Глаза, устремленные на улицу. Жизнь Джейн Джекобс - страница 39



В каждой статье предлагалось бросить взгляд на индустрию моды; вот почему они вообще попали в Vogue. В каждой сквозила грубая уличная жизнь, которая, как мы увидим, и предопределит творческую биографию Джекобс, навсегда связав ее с городами. Но больше, чем что-то «городское» в них, в каждой ее статье сквозила любовь к ярким краскам и всему необычному, интерес к тому, как устроен мир, отражавший ее собственные пристрастия.

Как обитатели Орандж-стрит в Бруклин-Хайтс, Джейн и Бетти Батцнер были ньюйоркцами – в своем, конечно, роде.

Дочь Бетти, Кэрол, вырастет, слушая чарующий триплет улиц – Орандж, Пайнэппл, Кранберри[201] – обозначающий границы их района в Бруклине[202]. Джейн считала это «прелестным». Во времена Уолта Уитмена, до 1898 года, когда Бруклин отказался от независимости, чтобы стать просто нью-йоркским боро[203], он был отдельным городом, удачно располагавшимся через реку от Нью-Йорка. Пока в 1883 году не построили Бруклинский мост, с Нью-Йорком его соединял лишь паром. Когда Джейн туда переехала, его население, насчитывающее 2,6 миллиона жителей, было на 800 000 человек больше, чем на Манхэттене; сам по себе это был третий по величине город в Соединенных Штатах после Нью-Йорка и Чикаго. В Бруклине был свой деловой центр, свои престижные районы, свои трущобы, свои торговля и промышленность; а в виде таких мест, как Флетбуш или Мидвуд – даже собственные пригороды. На Орандж-стрит Джейн жила ближе к блеску, грохоту и гравию Нижнего Манхэттена, чем большинство манхэттенцев. Стоило ей пройти два квартала пешком к станции метро Кларк-стрит и спуститься на эскалаторе, как она оказывалась в пятнадцати минутах от Таймс-сквер и в четырех от Уолл-стрит.

Но, конечно, все это не считалось; Бруклин не был Нью-Йорком. Прошло не так много времени, прежде чем Джейн узнала то, что знал каждый житель Нью-Йорка: что «город» – это Манхэттен, и точка. Скорнячный район, на который она так удачно наткнулась, располагался на Манхэттене. Там же был и ювелирный район. Офис самого Vogue, олицетворявшего нью-йоркскую моду, находился на Манхэттене. Весь первый год она работала Манхэттене, там же были и лучшие вакансии. Именно там были Бродвей, Таймс-сквер, Пятая авеню, небоскребы, издательства, галереи, практически все культовые места Нью-Йорка. Трудно было не почувствовать притяжение. Стоило только Джейн взглянуть на Генри-стрит, большие каменные арки на подходе к Бруклинскому мосту, чтобы представить себя на Манхэттене. Джейн, как и любую другую восторженную и любопытную молодую девушку, город манил.
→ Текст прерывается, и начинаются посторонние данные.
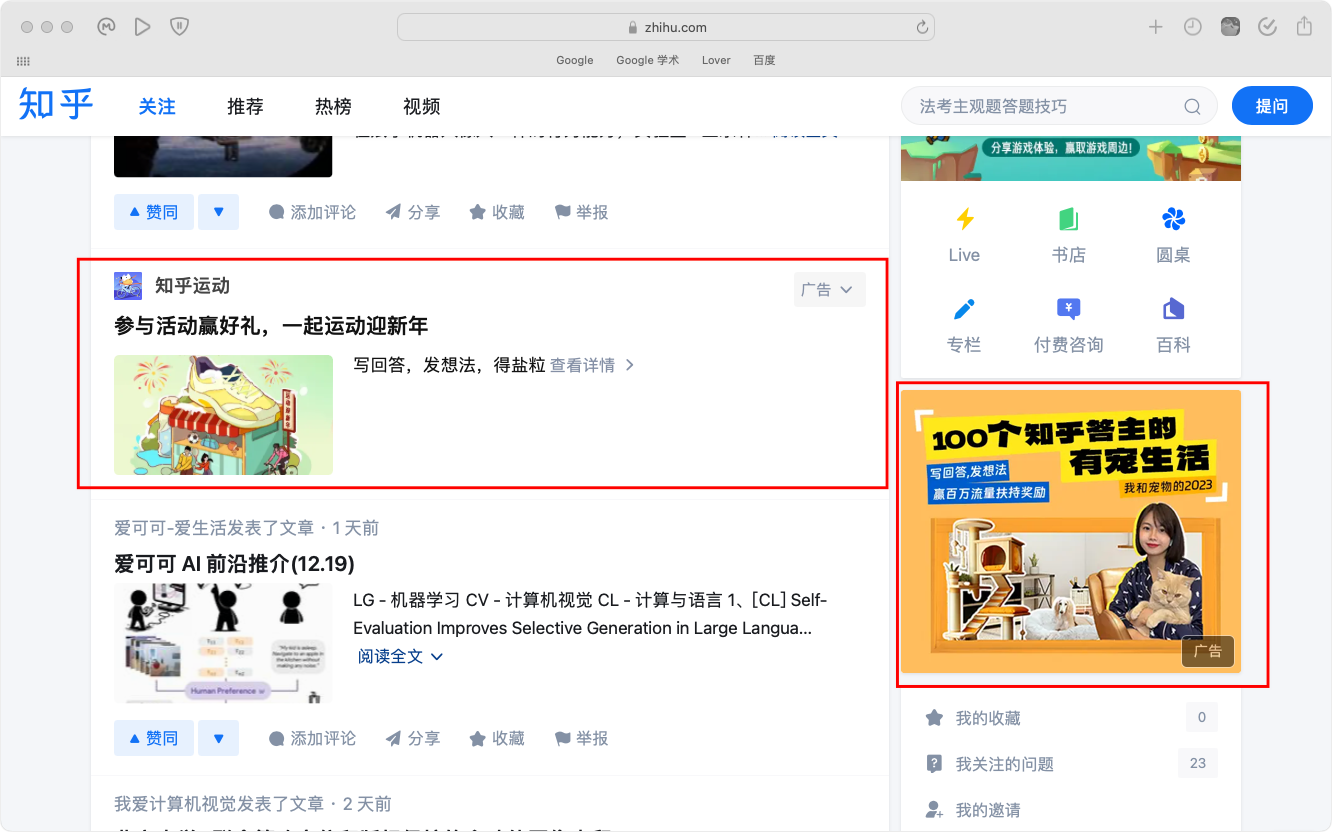This screenshot has height=832, width=1332.
Task: Click the search magnifier icon
Action: (1192, 107)
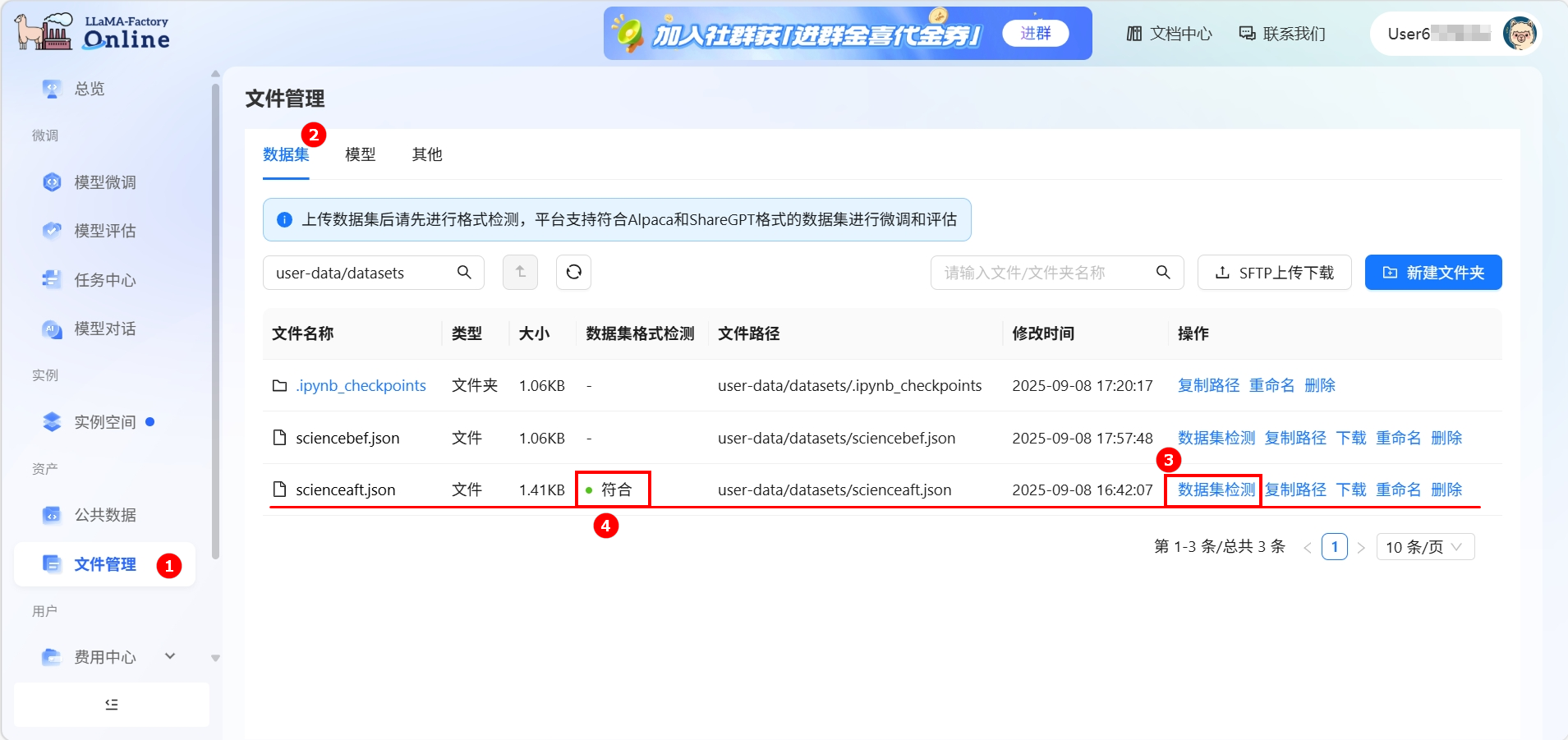This screenshot has height=740, width=1568.
Task: Click the SFTP上传下载 button
Action: click(1274, 273)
В один из таких походов на Манхэттен, состоявшийся во второй половине первого ее года в городе, вероятно, в конце лета, Джейн вышла на станции метро на Кристофер-стрит; ей «понравилось, как звучит название», – скажет она. Она не имела понятия, где находилась, «но была очарована этим местом… Я провела остаток вечера, просто гуляя по этим улицам».

Когда она сошла с поезда, то увидела название станции, выложенное на мозаичной плитке, как и на большинстве из четырехсот с лишним станций метро Нью-Йорка:

CHRISTOPHER ST.

SHERIDAN SQ.

Шеридан-сквер – это, конечно, вовсе не «сквер»[204]. Но за пределами ее нерегулируемого неприятного пространства тянется на юг Седьмая авеню и широкая 4-я Западная улица. Прогуляйтесь по ним или по Гроув-стрит, Вашингтон-плейс или Вэйверли-плейс, которые все сходятся здесь, и вскоре вы обнаружите себя в лабиринте маленьких улочек к югу и западу от площади; клубы и бары 4-й Западной улицы, привлекающие гуляк из других боро, арт-галереи, маленькие магазинчики, скромные жилые дома.